[Opening Extracted records section]

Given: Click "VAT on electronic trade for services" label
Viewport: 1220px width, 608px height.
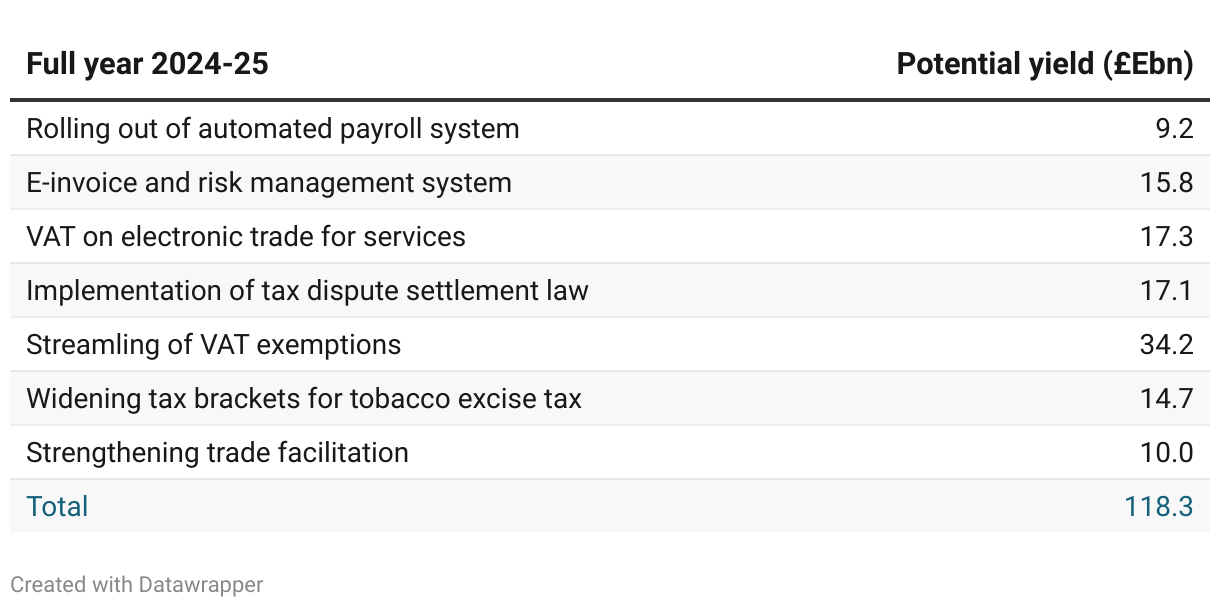Looking at the screenshot, I should click(245, 237).
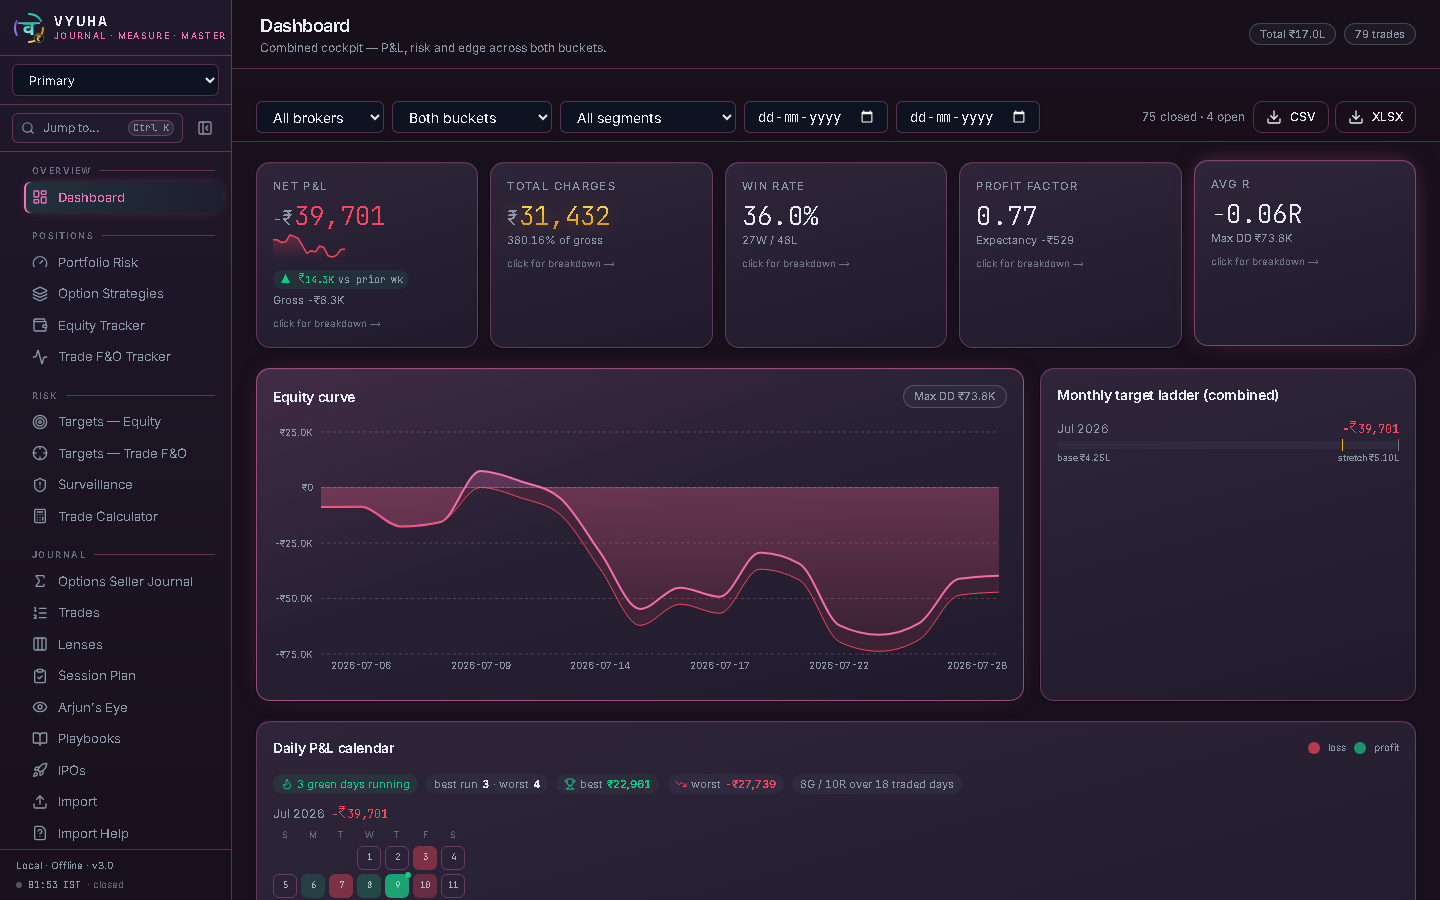Click the IPOs rocket icon
The image size is (1440, 900).
pyautogui.click(x=40, y=770)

[Closing Extracted records section]

Task to carry out
Output the records above exactly as they are, leaving out the pictures.

Written solution
Given: Click "VAT on electronic trade for services" label
Viewport: 1220px width, 608px height.
Looking at the screenshot, I should click(245, 237).
Click the IPOs rocket icon
The image size is (1440, 900).
pyautogui.click(x=40, y=770)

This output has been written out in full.